How can we make sure to leverage this tool for decreasing disparities?

It is important that California do its utmost to leverage the value of mobile technologies in its development of online enrollment systems, given the high rate of adoption of smartphones and related Internet use among people of color and low-income households that traditionally experience high rates of uninsurance.  To move forward in this effort, California will need to ensure that its online application is designed in a manner that: is mobile accessible across multiple platforms; has adequate security regardless of cell phone provider; and does not cost families more than their current cell plan costs.  Early input from parents and other consumers in underserved populations, as well as usability testing, must guide the process to make sure it works for families.

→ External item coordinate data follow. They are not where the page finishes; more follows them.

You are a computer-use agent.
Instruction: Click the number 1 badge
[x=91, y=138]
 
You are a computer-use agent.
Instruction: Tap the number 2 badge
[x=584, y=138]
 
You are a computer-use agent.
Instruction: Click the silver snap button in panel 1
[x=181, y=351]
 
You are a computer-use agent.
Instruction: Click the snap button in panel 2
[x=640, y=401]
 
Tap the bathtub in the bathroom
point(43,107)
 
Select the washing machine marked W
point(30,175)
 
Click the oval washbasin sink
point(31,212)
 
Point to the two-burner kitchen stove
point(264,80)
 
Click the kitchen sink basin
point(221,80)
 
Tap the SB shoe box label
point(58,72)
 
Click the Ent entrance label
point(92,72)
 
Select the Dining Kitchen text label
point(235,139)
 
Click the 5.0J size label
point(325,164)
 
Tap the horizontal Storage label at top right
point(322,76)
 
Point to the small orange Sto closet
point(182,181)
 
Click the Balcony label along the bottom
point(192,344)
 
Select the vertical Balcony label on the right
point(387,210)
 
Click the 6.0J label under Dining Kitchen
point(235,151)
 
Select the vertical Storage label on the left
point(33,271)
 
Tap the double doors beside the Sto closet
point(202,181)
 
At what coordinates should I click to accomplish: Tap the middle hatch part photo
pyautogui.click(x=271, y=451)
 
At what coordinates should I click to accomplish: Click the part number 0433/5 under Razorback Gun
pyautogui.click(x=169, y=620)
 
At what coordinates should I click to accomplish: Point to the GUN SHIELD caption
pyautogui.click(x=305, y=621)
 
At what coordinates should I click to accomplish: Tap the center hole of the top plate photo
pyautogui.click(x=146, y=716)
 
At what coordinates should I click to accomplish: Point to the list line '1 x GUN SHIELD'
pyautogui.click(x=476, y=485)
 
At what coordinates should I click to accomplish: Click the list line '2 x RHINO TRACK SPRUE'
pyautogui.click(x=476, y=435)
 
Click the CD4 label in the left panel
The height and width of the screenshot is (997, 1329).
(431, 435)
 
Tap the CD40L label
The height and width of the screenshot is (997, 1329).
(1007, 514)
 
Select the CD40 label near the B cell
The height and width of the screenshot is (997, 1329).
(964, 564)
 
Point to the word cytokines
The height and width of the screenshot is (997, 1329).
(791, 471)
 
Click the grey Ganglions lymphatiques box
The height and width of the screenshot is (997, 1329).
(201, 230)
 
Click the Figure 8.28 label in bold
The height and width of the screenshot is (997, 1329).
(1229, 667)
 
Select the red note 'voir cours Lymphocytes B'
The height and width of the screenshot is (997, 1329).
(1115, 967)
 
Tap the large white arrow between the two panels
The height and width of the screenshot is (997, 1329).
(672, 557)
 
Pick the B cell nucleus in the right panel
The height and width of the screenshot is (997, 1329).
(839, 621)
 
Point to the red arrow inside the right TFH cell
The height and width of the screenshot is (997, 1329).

For more information, see Mobile Technology:  Smart Tools to Increase Participation in Health Coverage <http://www.childrenspartnership.org/>.

This article originally appeared in the CPEHN Health Equity Forum, October 2011 as Reducing Disparities in Health Coverage with Mobile Technology by Terri Shaw.

FOOTNOTES

1. Lenhart, Amanda, Cell Phones and American Adults, Pew Internet & American Life Project, September 2011 (http://pewinternet.org/Reports/2010/Cell-Phones-and-American-Adults/Over...)

2. Smith, Aaron, Smartphone Adoption and Usage, Pew Internet & American Life Project, July 2011 (http://pewinternet.org/Reports/2011/Smartphones/Summary.aspx)

3. Ibid (http://pewinternet.org/Reports/2011/Smartphones/Section-1/Overview-of-sm...)

4. Fronstin, Paul, Snapshot: California's Uninsured 2010, California HealthCare Foundation, December 2011 (http://www.chcf.org/~/media/MEDIA%20LIBRARY%20Files/PDF/C/PDF%20CaliforniaUninsured2010.pdf)

5. Source: 2009 California Health Interview Survey data.